┌─ DATASET RECORDS

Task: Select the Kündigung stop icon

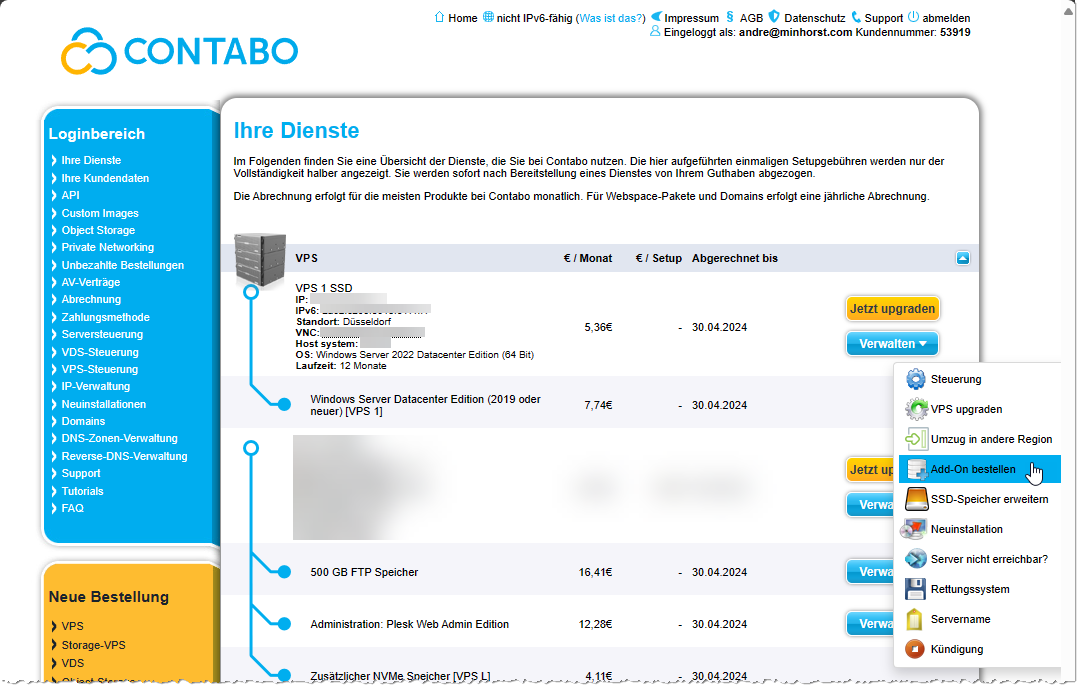Action: (914, 649)
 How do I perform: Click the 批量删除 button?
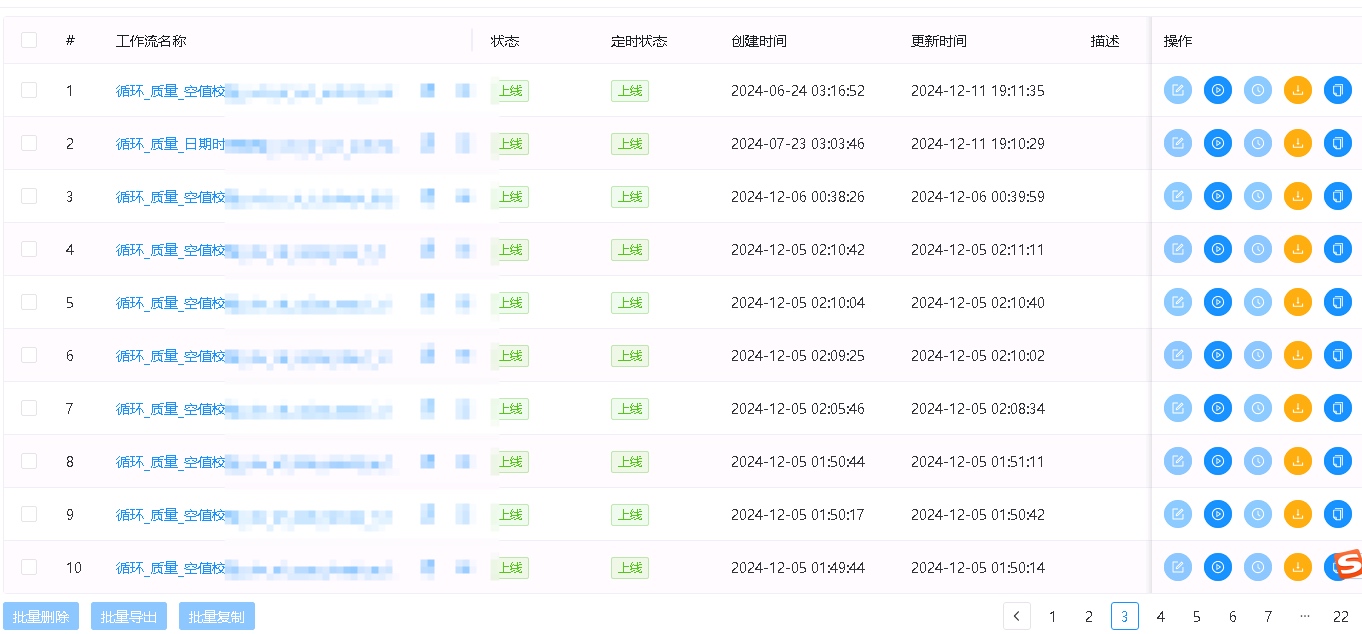pyautogui.click(x=41, y=617)
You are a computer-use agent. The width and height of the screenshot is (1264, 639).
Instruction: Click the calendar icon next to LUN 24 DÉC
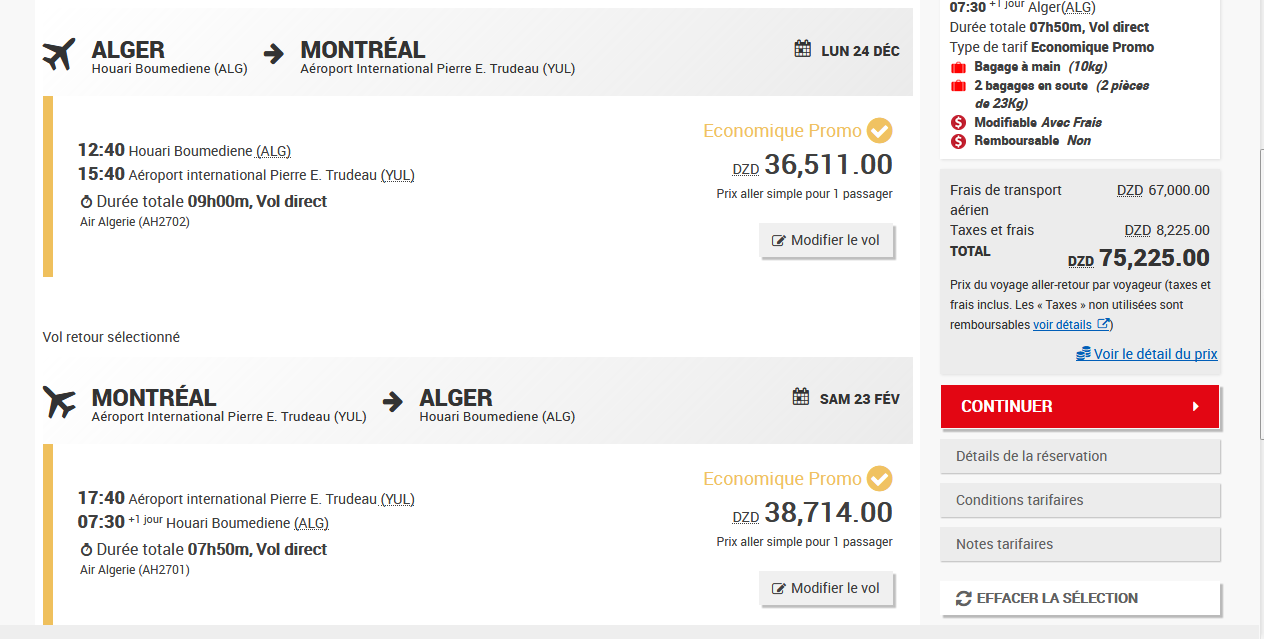pos(802,49)
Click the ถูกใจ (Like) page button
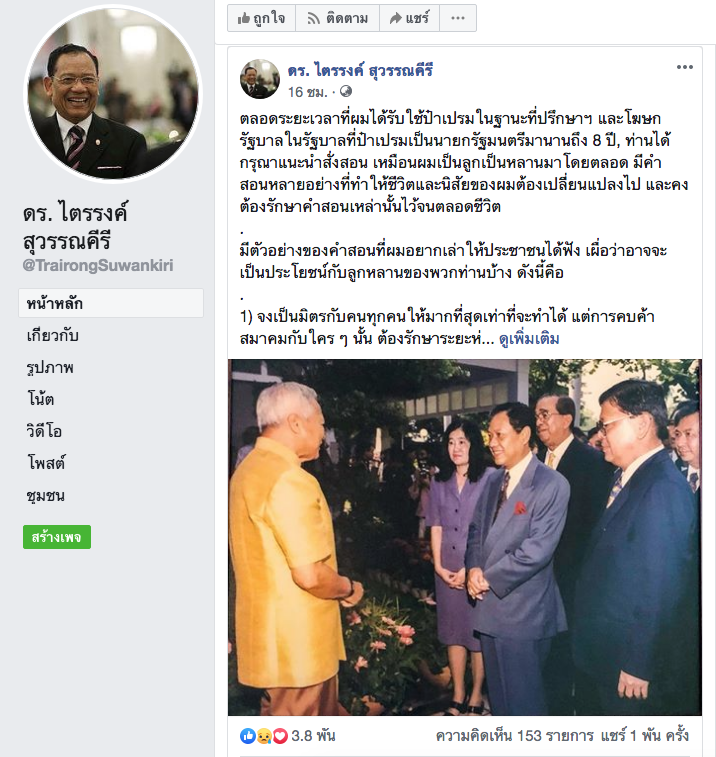Screen dimensions: 716x757 click(x=261, y=18)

└─

(TASK TO CARRY OUT)
In the copy, omit the pictures and reproduce every entry exactly.

(EXERCISE RESPONSE)
Task: Select the Kündigung stop icon

Action: (914, 649)
 How do I perform: Click the 批量删除 button?
pyautogui.click(x=41, y=617)
You are a computer-use agent. The width and height of the screenshot is (1264, 639).
Instruction: Click the calendar icon next to LUN 24 DÉC
pos(802,49)
Click the ถูกใจ (Like) page button
Screen dimensions: 716x757 click(x=261, y=18)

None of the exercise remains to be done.